# Requirements
Select every line of the material below that contains the string "Instruction", and copy each one.

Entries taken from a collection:
* Begin *
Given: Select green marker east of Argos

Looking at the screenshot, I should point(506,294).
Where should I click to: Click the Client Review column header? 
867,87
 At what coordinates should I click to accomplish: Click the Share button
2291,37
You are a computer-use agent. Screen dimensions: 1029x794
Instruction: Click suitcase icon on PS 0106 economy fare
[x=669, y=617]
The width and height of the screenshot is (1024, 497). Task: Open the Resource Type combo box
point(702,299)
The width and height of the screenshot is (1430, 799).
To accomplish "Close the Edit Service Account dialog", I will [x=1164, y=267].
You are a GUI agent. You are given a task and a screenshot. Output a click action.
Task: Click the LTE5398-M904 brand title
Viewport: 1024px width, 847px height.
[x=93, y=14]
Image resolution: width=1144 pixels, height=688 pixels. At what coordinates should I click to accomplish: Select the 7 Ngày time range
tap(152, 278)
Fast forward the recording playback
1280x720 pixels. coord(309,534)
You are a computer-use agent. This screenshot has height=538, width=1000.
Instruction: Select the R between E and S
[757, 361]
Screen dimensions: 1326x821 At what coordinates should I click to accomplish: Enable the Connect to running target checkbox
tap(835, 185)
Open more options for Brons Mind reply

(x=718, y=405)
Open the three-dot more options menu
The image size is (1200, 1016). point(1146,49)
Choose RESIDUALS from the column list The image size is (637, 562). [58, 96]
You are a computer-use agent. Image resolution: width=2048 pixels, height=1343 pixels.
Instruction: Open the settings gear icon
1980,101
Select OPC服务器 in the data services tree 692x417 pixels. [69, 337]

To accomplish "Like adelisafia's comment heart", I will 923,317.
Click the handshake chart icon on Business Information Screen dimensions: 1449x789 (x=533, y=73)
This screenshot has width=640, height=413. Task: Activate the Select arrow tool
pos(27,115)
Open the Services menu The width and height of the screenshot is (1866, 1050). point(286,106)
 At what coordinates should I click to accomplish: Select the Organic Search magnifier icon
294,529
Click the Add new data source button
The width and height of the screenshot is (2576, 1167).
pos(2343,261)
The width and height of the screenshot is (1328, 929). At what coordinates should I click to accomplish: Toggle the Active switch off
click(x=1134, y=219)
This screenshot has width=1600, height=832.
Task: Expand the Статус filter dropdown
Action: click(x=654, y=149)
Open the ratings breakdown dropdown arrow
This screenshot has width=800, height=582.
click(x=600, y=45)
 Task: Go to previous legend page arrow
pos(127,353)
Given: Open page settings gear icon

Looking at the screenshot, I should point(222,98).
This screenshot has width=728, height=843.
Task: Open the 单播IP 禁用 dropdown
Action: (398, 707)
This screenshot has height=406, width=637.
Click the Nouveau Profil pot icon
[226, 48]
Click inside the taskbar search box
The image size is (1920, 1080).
* End *
# Response to the task
Instruction: Click suitcase icon on PS 0106 economy fare
Instruction: Select the R between E and S
Instruction: Open the settings gear icon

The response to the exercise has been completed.